Автор книги: Галина Карпенко
Жанр:
Детская проза
сообщить о нарушении
Текущая страница: 8 (всего у книги 11 страниц)
С Новым, тысяча девятьсот восемнадцатым!
– С наступающим вас, Анатолий Васильевич! – поздравил Репкин наркома.
– Я тоже поздравляю вас! Поздравляю и завидую!
– Да что вы, Анатолий Васильевич, что мне завидовать?
– Вы молоды. – Волнуясь, Луначарский снял пенсне и, близоруко глядя на Репкина, стоявшего перед ним, продолжал проникновенно: – Вы молоды и увидите то, о чём мечтали, за что погибали лучшие умы человечества. Лучшие умы! – повторил Луначарский. Он выдвинул ящик своего стола и вынул маленький свёрточек. – Это сущий пустяк, но я прошу… В Новый год принято дарить подарки.
Репкин сконфузился.
– Берите, берите, – настаивал Луначарский. – Я прошу. (Его пенсне опять закачалось на шнурке.) Всё время слетает, вот беда! – сказал Анатолий Васильевич. – Вы любите танцевать?
– Приходилось, – сознался Репкин.
– Прекрасно! Вы заколете эту булавку в свой галстук. Будет у вас, будет красивый галстук. Не верите? А я знаю, что будет. И Новый год будете встречать с цветами, с шампанским! И будут балы! – Анатолий Васильевич помешал в стакане остывший чай, в котором не разошлась ещё серая таблетка сахарина. – Вы пойдёте на бал…
Репкин улыбался.
– Придумаете тоже, Анатолий Васильевич!
– Пойдёте на бал… – Луначарский говорил уже серьёзно. – Вы вспомните холодный Петроград, зажигалки, мигалки. Прекрасный тысяча девятьсот семнадцатый год. И меня… Вспомните? – спросил Анатолий Васильевич.
Репкин принял подарок. Он пожелал народному комиссару счастья, здоровья и отправился в порт, где его ждали на крейсере дружки-товарищи.
* * *
Репкин бывает на крейсере редко.
– Как ты там управляешься, на суше? – спрашивает боцман, с которым Репкин ходил в кругосветку.
– Сам не знаю, – отвечает Репкин.
– Похудел, – говорят ребята, – забыл нас…
– Не забыл, а дел невпроворот! – оправдывается Репкин. – Тут сам себя скоро забудешь! – И Репкин рассказывает про свои обязанности на суше: – Я у народного комиссара теперь в помощниках. Для революции культура требуется. Анатолий Васильевич, народный комиссар по культуре, удивительный человек. Знает решительно всё.

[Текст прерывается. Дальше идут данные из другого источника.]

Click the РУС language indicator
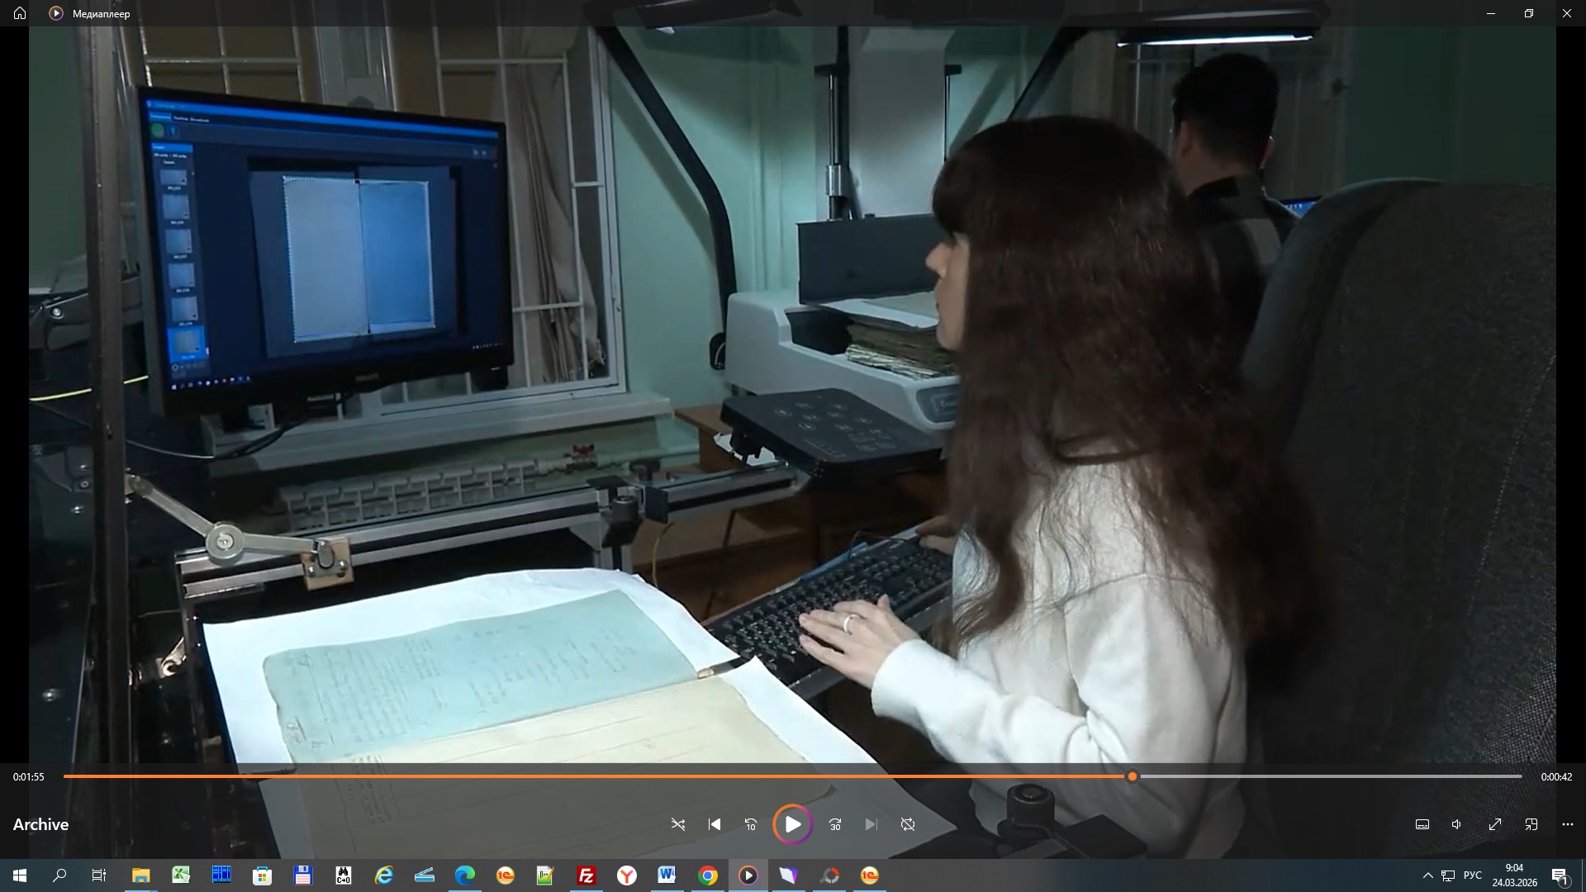This screenshot has height=892, width=1586. click(x=1472, y=875)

– Так уж и всё? – сомневается боцман.
– Решительно, – подтверждает Репкин. – Про что его ни спроси: про книги, про Маркса, про музыку…

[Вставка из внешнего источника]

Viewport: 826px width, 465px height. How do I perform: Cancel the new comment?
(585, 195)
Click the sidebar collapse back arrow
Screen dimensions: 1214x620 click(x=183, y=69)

– Скажи пожалуйста! А зачем нужна революции музыка? – И боцман подмигивает. – Мне ребята рассказывали: ты насчёт музыки в порту речь произнёс.

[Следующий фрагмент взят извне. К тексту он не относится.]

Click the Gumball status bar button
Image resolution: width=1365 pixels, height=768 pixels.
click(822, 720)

– Произнёс, – отвечает Репкин. – Знаешь, кто такой Бородин?
– Бородин? – переспрашивает боцман.
– Бородин Александр Порфирьевич.
Боцман морщит лоб:
– Что-то запамятовал.
– «Запамятовал»! – смеётся Репкин. – Я вот тоже никакого понятия не имел. А Бородин был великий музыкант. Вот ты говоришь: зачем нужна музыка? Я живу на квартире у профессора Гнедина. Товарищу Гнедину семьдесят лет. Он намедни давал концерт. Ленин Владимир Ильич присутствовал. Слушал Бетховена. Бетховен-то когда жил? А тоже сочувствовал революции. А ты – для чего нужна музыка?
* * *
Сошлись стрелки часов. Вахтенный отбивает склянки.
С Новым годом! С новым счастьем!
Боцман, подняв кружку, чокается с Репкиным:
– Будь здоров, браток, давай защищай музыку!
Новогодняя ночь
Время тяжёлое, но традиции соблюдались. В Петрограде встречали Новый год.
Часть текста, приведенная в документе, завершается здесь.